AgentSkillsCN

debug-bridge

通过WebSocket实现AI代理的浏览器自动化与调试功能。

SKILL.md
--- frontmatter
name: debug-bridge
description: Browser automation and inspection for AI agents via WebSocket
triggers:
  - debug the app
  - test this flow
  - click the button
  - take a screenshot
  - inspect the UI
  - capture network requests
  - monitor navigation
type: cli-tool
protocol_version: 1
default_port: 4000
capabilities:
  - ui_tree
  - dom_snapshot
  - console
  - errors
  - network
  - navigation
  - screenshot
  - eval

Debug Bridge Runbook

Control web apps via WebSocket.
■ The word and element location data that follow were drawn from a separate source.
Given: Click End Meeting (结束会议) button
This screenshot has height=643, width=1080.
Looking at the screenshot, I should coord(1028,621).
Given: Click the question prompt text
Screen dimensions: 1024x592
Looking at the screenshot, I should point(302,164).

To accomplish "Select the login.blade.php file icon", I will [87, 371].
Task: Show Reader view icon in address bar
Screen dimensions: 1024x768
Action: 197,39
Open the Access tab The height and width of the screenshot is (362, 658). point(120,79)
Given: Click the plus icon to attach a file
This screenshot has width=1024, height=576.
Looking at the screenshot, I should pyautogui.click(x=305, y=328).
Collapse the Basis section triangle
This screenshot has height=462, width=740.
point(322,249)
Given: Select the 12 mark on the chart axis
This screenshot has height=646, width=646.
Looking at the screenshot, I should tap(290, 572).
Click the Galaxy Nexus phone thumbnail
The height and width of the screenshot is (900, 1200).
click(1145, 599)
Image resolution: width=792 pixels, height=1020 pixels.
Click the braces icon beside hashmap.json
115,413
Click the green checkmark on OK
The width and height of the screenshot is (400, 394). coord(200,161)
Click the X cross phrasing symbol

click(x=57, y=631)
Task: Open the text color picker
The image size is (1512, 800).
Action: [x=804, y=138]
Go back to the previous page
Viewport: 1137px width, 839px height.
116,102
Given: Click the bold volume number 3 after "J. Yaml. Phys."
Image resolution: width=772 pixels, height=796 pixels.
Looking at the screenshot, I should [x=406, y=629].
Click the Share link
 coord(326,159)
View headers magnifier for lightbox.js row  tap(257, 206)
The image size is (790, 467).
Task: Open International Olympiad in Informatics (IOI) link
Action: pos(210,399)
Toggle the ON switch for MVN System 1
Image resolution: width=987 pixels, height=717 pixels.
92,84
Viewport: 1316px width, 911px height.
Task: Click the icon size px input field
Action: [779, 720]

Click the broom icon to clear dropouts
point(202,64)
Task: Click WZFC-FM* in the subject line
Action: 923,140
Click, type, screenshot, inspect, capture network traffic, monitor navigation.

Prerequisites (Webapp Setup)

The webapp MUST have the debug-bridge SDK installed and configured before agents can control it.

Step 1: Install SDK in Webapp

bash
npm install debug-bridge-browser

Step 2: Add Initialization Code

Create src/debug-bridge.ts (or add to your app's entry point):

typescript
import { createDebugBridge } from 'debug-bridge-browser';

// ONLY runs in development - safe to leave in production builds
if (import.meta.env.DEV) {
  const params = new URLSearchParams(window.location.search);
  const session = params.get('session');
  const port = params.get('port') || '4000';

  if (session) {
    const bridge = createDebugBridge({
      url: `ws://localhost:${port}/debug?role=app&sessionId=${session}`,
      sessionId: session,
      appName: 'My App',  // Shows in CLI when connected
      appVersion: '1.0.0',

      // Feature toggles (all true by default)
      enableNetwork: true,      // Capture fetch/XHR requests
      enableNavigation: true,   // Track route changes
      enableConsole: true,      // Capture console.log/error
      enableErrors: true,       // Capture unhandled errors

      // Optional: filter which URLs to capture
      networkUrlFilter: (url) => !url.includes('/analytics'),
      maxNetworkBodySize: 10000,  // Truncate large request/response bodies
    });

    bridge.connect();

    // Optional: expose for manual debugging
    (window as any).__debugBridge = bridge;
  }
}

Step 3: Import in App Entry

typescript
// main.tsx or App.tsx
import './debug-bridge';  // Add this import

How It Works

  1. Webapp reads ?session=X&port=Y from URL
  2. If present, connects to debug server as role=app
  3. Agent connects to same server as role=agent
  4. Agent sends commands → Server relays → Webapp executes → Results returned
code
┌─────────────┐     WebSocket      ┌─────────────┐     WebSocket      ┌─────────────┐
│   AI Agent  │ ◄─────────────────► │  CLI Server │ ◄─────────────────►│   Webapp    │
│             │   role=agent       │  (port 4000) │   role=app         │  (browser)  │
└─────────────┘                    └─────────────┘                    └─────────────┘

Agent Usage

Once the webapp has the SDK configured, agents can control it.

Quick Start

bash
# 1. Start debug server (in tmux for persistence)
SESSION="debug-$(date +%s)"
PORT=$(shuf -i 4000-4999 -n 1)
tmux new-session -d -s "$SESSION"
tmux send-keys -t "$SESSION" "npx debug-bridge-cli connect --session $SESSION --port $PORT 2>&1 | tee debug-bridge-$PORT.log" C-m

# 2. Open webapp with debug params (webapp must have SDK installed!)
open "http://localhost:5173?session=$SESSION&port=$PORT"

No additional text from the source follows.